Functional Interaction between mGluR1 and 5

Metabotropic glutamate receptors (mGluRs), class C G‐protein‐coupled receptors, exist and function as dimers. Until recently, mGluRs were thought to mainly form homodimers, but recent evidence is showing that some, including the group I mGluRs (1 and 5), can physically interact. To date, the nature of this interaction has not been addressed, nor have the pharmacological and functional consequences. These questions were addressed by expressing mGluR1 and/or 5 in isolated sympathetic neurons from the rat superior cervical ganglion (SCG), and using modulation of the native calcium currents as an assay for receptor function. Our data suggest that mGluR1 and 5 show a functional interaction we have termed ‘trans‐activation,’ in which ligand binding in one receptor induces G protein activation in the other.

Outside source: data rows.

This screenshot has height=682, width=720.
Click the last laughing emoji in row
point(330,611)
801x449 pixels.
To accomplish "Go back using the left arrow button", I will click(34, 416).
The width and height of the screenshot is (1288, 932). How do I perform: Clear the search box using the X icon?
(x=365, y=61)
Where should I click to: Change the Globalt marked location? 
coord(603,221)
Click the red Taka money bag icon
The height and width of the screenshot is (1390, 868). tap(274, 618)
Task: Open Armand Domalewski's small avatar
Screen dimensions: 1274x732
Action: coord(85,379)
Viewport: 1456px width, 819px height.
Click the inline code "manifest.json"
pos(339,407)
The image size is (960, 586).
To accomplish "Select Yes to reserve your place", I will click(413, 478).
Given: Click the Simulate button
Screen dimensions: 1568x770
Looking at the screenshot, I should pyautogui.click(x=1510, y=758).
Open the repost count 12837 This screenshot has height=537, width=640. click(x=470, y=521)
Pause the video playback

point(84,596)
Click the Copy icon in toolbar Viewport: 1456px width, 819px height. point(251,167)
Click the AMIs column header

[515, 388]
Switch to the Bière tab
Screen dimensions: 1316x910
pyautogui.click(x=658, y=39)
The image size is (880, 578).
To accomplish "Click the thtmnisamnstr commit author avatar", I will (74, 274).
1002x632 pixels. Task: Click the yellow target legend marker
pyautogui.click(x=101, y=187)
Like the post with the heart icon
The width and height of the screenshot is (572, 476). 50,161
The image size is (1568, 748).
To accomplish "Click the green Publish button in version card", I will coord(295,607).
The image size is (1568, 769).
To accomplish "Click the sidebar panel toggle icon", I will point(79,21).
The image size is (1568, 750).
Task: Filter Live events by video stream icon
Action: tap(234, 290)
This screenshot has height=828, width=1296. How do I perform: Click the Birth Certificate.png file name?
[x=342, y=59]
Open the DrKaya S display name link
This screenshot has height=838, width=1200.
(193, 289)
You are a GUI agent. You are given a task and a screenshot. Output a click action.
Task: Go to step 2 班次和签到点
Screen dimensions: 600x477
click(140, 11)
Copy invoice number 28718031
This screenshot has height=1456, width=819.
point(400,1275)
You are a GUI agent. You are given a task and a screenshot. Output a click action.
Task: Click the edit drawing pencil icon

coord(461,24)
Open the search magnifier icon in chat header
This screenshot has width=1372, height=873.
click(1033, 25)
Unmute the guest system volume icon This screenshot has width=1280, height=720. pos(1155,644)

Among the data supporting this model is the finding that co‐application of mGluR1‐selective competitive and noncompetitive antagonists prevent signaling in cells expressing both mGluR1 and 5. In these cells, combining allosteric and orthosteric mGluR1 antagonists – BAY 36–7620 (“BAY”) and 3‐MATIDA, completely occluded signaling, while either drug alone only partially blocked the response. These data suggest that while mGluR5 is expressed, it requires mGluR1 (uninhibited by BAY) to signal. These data support the hypothesis that mGluR1 and 5 signal in a mutually dependent manner.